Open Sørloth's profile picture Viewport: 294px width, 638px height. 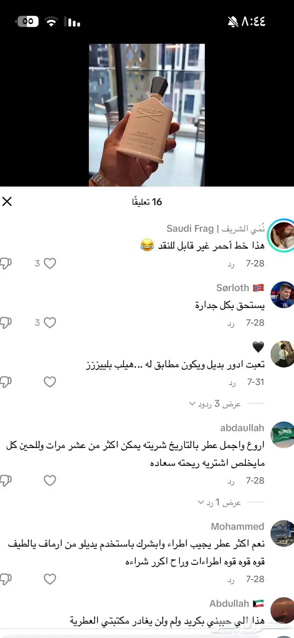(282, 295)
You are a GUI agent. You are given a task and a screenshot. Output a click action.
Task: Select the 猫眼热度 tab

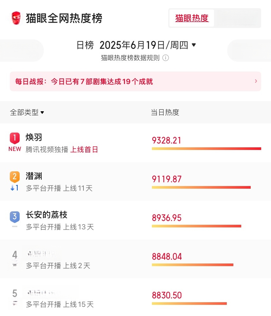192,18
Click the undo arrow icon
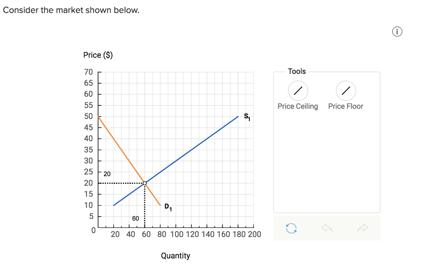Viewport: 448px width, 266px height. (x=326, y=228)
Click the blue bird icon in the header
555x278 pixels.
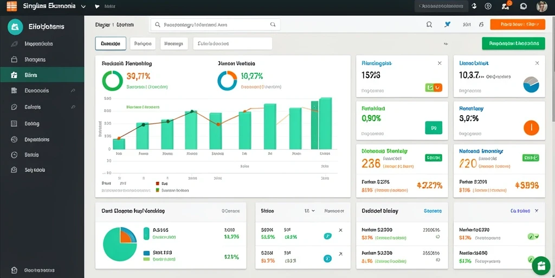click(x=447, y=24)
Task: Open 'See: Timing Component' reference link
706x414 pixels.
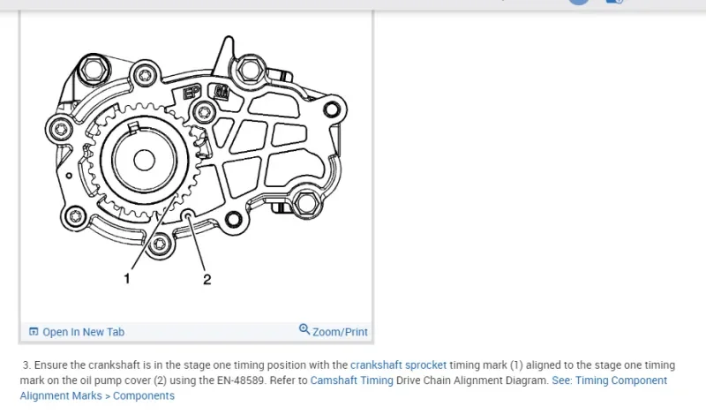Action: 609,380
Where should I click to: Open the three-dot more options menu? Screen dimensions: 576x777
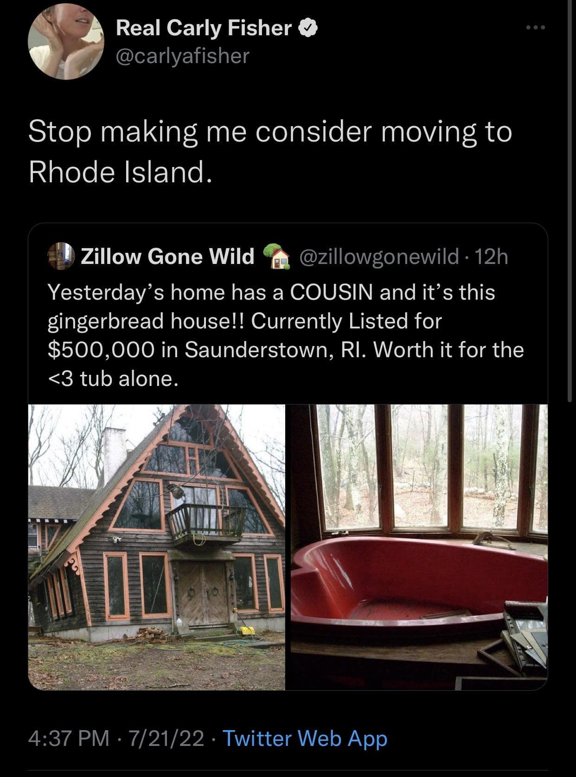pyautogui.click(x=536, y=28)
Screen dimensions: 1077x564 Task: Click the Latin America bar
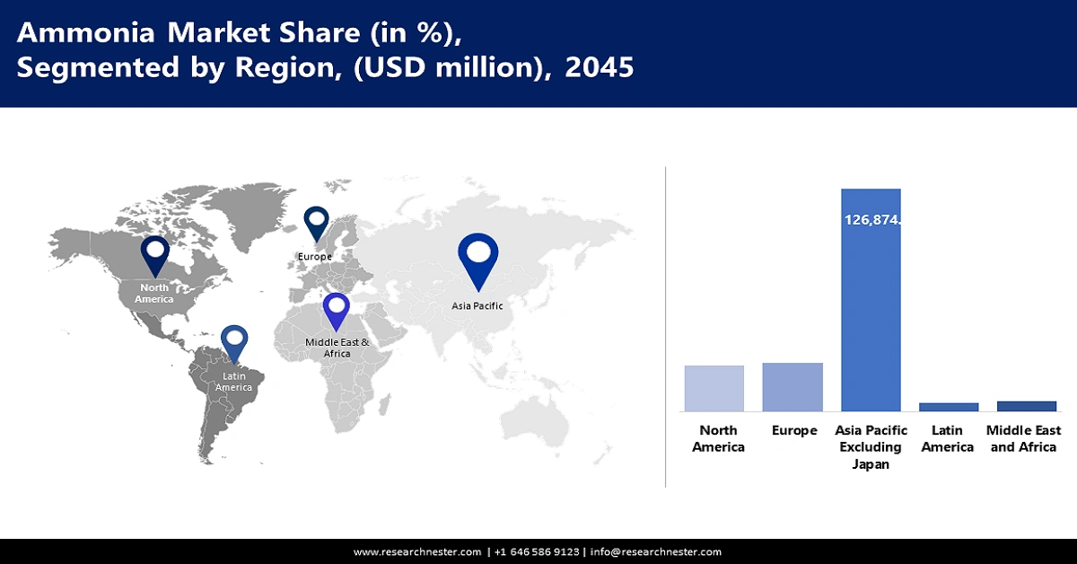pyautogui.click(x=949, y=407)
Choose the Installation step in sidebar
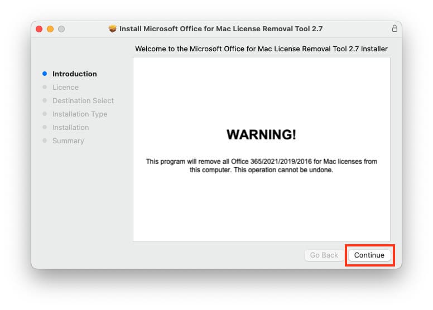This screenshot has height=310, width=433. coord(70,127)
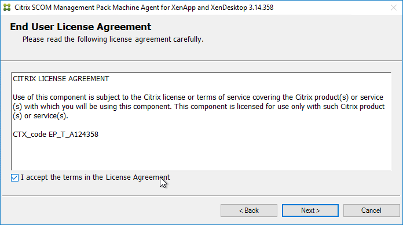
Task: Click the 'I accept the terms' label text
Action: [96, 177]
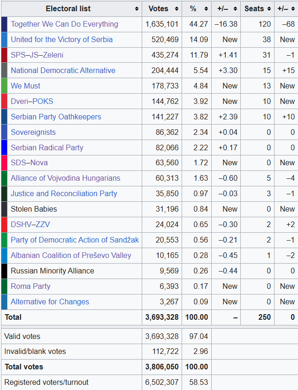Open Serbian Party Oathkeepers link

pyautogui.click(x=56, y=117)
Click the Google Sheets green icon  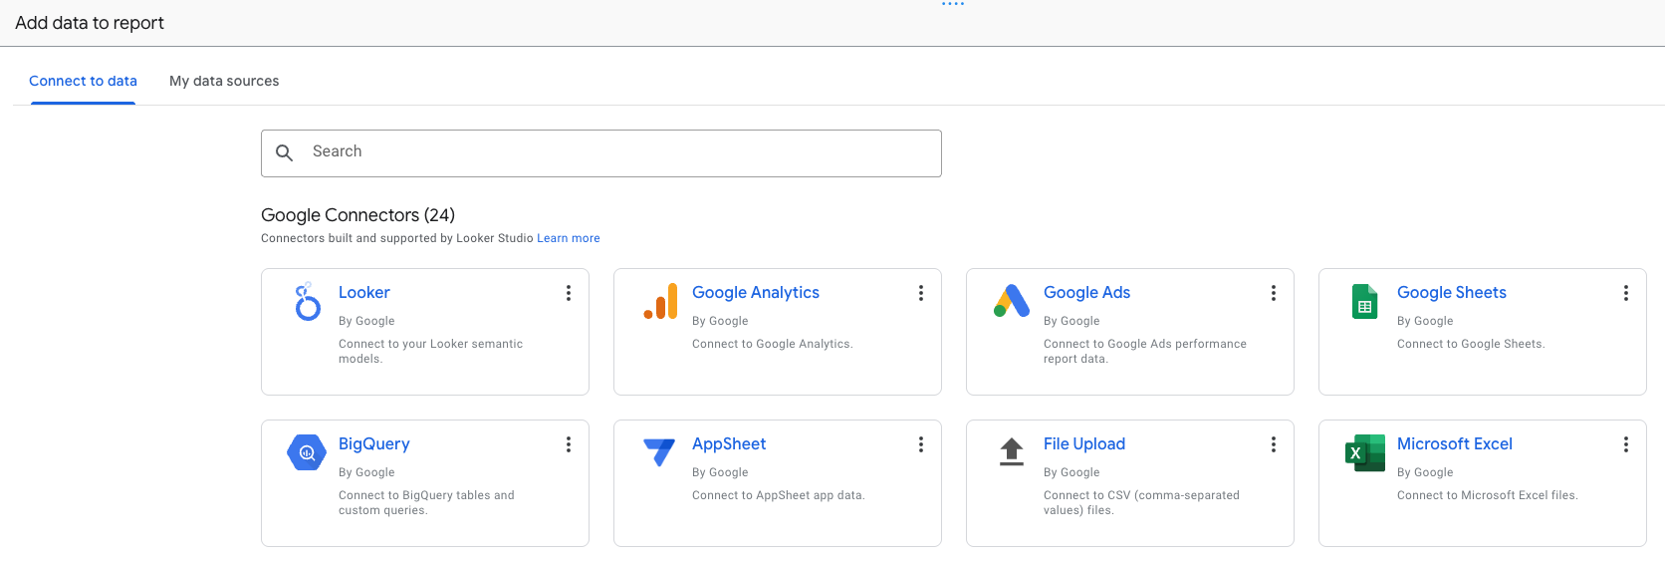coord(1364,301)
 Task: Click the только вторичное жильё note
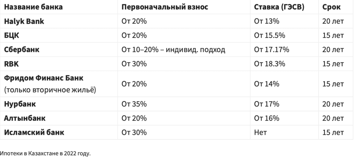click(50, 90)
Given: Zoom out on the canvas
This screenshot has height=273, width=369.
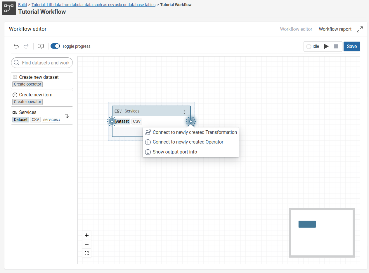Looking at the screenshot, I should click(86, 244).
+--
**What you have to do:** Starting at the line that contains "Task: Click the только вторичное жильё note", return every line through the end of the records above exactly as written, and return no pictures.

**Response to the task:**
 Task: Click the только вторичное жильё note
click(50, 90)
Given: Zoom out on the canvas
This screenshot has height=273, width=369.
Looking at the screenshot, I should click(86, 244).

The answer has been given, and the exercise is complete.